The Clandestine Valley

Upon exiting the Mist House, the vista opens to reveal the Secret Ravine, a zone that emulates the narrow valleys of tropical mountains. The sharp bends of the pathway are bookended by naturalistic retaining walls that negotiate the drop in terrain, also serving as a backdrop for the colourful corduroy and jewel orchids showcased in this area. Jia Xin drew my attention to the way these walls were constructed. Some were comprised geo-bags and were integrated with natural wood and stones to obscure the structural walls underneath, while others made from GFRC (glass fibre reinforced concrete) mixed with planting media so that the orchids could grow directly on them. The retaining wall method used depends on the height of the drop and type of existing soil found on site.

Travelling down the Secret Ravine, we were led to an unusual feature at its end: a clearing with a swampy pool of water, which the pathway led to and skirted around. In its middle stood a single hillock with a few wetland trees, a moment of calm simplicity after the fantastical show of flora. 

The Glass Gallery 

The final zone of the Tropical Montane Orchidetum would be the Sembcorp Cool House, which houses rare high-elevation orchids in five different geographical zones. The original glass structure of the 2004 cool house was conserved and expanded to be four times its original size. In a dedicated effort to sustainability, its vast volume is cooled by an ultra-efficient M&E system powered by an array of photovoltaic panels covering its roof.

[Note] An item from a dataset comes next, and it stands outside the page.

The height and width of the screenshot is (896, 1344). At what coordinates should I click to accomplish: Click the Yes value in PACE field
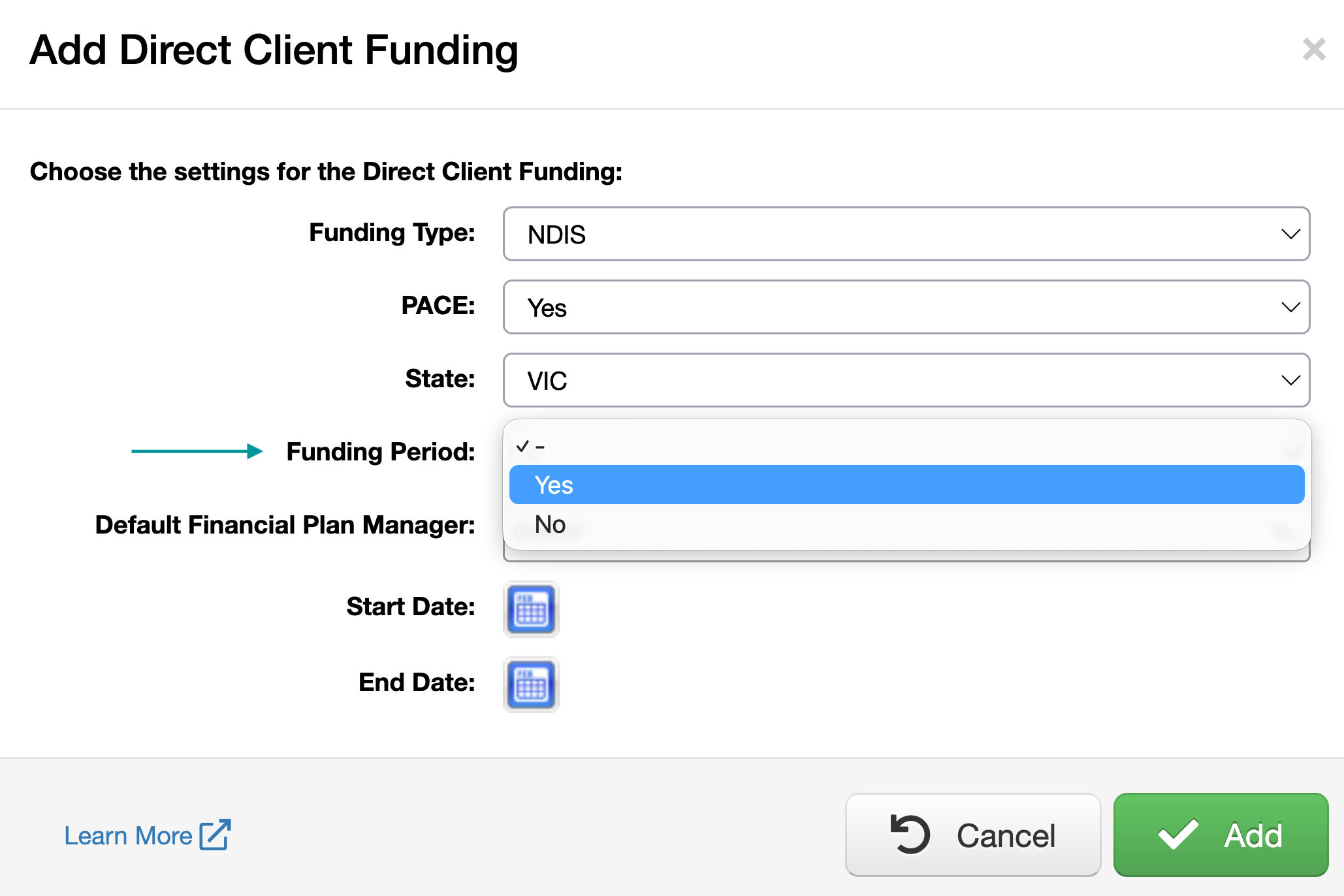coord(547,308)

Here, old and new world plants are arranged at various heights along an undulating walkway, creating an astonishingly elaborate sequence of landscaped features within a somewhat compressed space. 

The design does down to incredible detail, from the larger gestures of outlining interesting views at every turn and integrating lighting and mist sprays into the sculptured rockwork, to the smallest scale of selecting succulents for a miniature eye-level garden. The design and arrangement of these plants were all carefully prototyped and tested through 3D modelling and mock-ups. 

Even the selection of the orchids and their spatial adjacencies contain interesting arborist histories and linkages, and a botanist with a trained eye would be delighted to uncover the genetic lineages between the species that are showcased. 

The Immaculate Gardens

Towards the end of my visit to the Sembcorp Cool House, I recalled that we had passed by countless gardeners constantly working to prune these gardens into their immaculate state. The Singapore Botanic Gardens are, in a way, a Disneyland of sorts that must be maintained to perfection, with not a single leaf out of place.

I mentioned my observation to the 2 ladies that have kindly shown me around. They remarked that landscape design of this nature is a labour-intensive process requiring special expertise. This requires a close involvement and the deft hand of the landscape architect from start to end of the project, and a well-trained team to maintain it. While working with living material like exotic plants and orchids, you must paint with the palette given, and are often limited by constraints of logistics, availability, and obstacles on site.

But perhaps this is where the magic happens as well.

While architectural projects can be largely planned for and executed closely to their original blueprints, a landscape project needs to grow organically.

And much like the rare orchids that are housed within it, the Tropical Montane Orchidetum is a hybrid of sorts too – an agglomeration of the old and the new, wrought into shape by human hands and technology, but an undeniably fascinating mirror of nature itself.